Bereitgestellter Text:

----

Das Unglücksgebäude im ärmlichen Stadtviertel Lyari soll aus dem Jahr 1975 stammen und sich schon länger in einem sehr schlechten Zustand befunden haben. Laut Medienberichten war es von 40 Menschen bewohnt. Eine erste Evakuierungsanordnung durch die regionale Bauordnungsbehörde der Provinz Sindh (Sindh Building Control Authority, SBCA) gab es angeblich schon vor rund drei Jahren. Am 25. Juni, also nur wenige Tage vor dem Einsturz, soll eine zweite solche Anordnung ergangen sein. Warum sie nicht befolgt wurde, wird nun untersucht. Kritik richtet sich aber auch an die Behörde selbst, die es oft genug bei Schriftstücken belasse, statt beim Durchsetzen der eigenen Anordnungen hinterher zu sein.
Dass es eklatante Sicherheitsmängel an vielen Gebäuden gibt, ist hinlänglich bekannt. Ende vergangenen Jahres war bekannt geworden, dass die SBCA stadtweit in der 20-Millionen-Metropole insgesamt 578 Wohnbauten als gefährdet einstuft. Angesichts mehrerer tausend Menschen, die in den Gebäuden wohnen, könne es jederzeit zu einer Tragödie kommen, hatte der Generaldirektor des Rechnungshofes einen Ausschuss des Regionalparlaments bei einer Anhörung am 19. Dezember gewarnt. Effektiv getan hat sich seither nichts, um die Häuser zu renovieren oder immerhin zu leeren oder abzureißen. Eine Katastrophe mit Ansage also. Sogar die parlamentarische Aufforderung an die Provinzregierung, endlich auf die Umsetzung der Evakuierungsanordnung zu bestehen, blieb folgenlos.

----

Bereitgestellte Daten:
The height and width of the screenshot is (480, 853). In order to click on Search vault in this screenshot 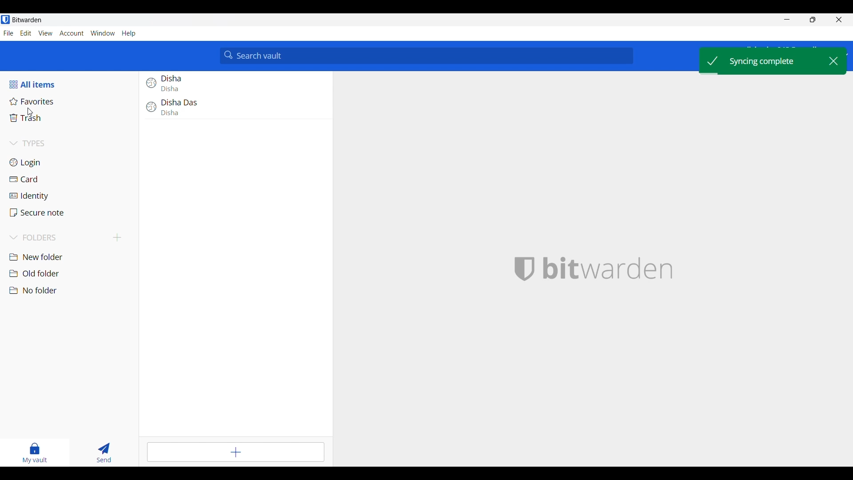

----

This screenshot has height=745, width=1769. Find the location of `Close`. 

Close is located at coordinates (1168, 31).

----

Aufgabe: Führe den Text über das eingestürzte Wohnhaus in Lyari nach seinem letzten Satz weiter. Die Daten werden dafür nicht gebraucht.

Ergebnis:
Allein in der Altstadt von Karatschi soll es laut einem Beitrag von Geo News 107 solcher amtlich eingestuften Risikobauten geben. Auch dort leben vorrangig Menschen mit geringem Einkommen. Während an anderen Stellen komplett neue Quartiere mit noblen Bauten in die Höhe schießen, lohnt es sich für Eigentümer oft nicht, in marode Bestandsgebäude zu investieren. Neben reinen Alterserscheinungen und vernachlässigter Wartung kommen andere Aspekte hinzu, die Tragödien wie den aktuellen Vorfall begünstigen. Nicht selten setzen Firmen minderwertige Materialien ein, um Kosten zu sparen. Pfusch in der Bauausführung oder mangelnde Statikprüfungen sind ebenfalls keine Seltenheit.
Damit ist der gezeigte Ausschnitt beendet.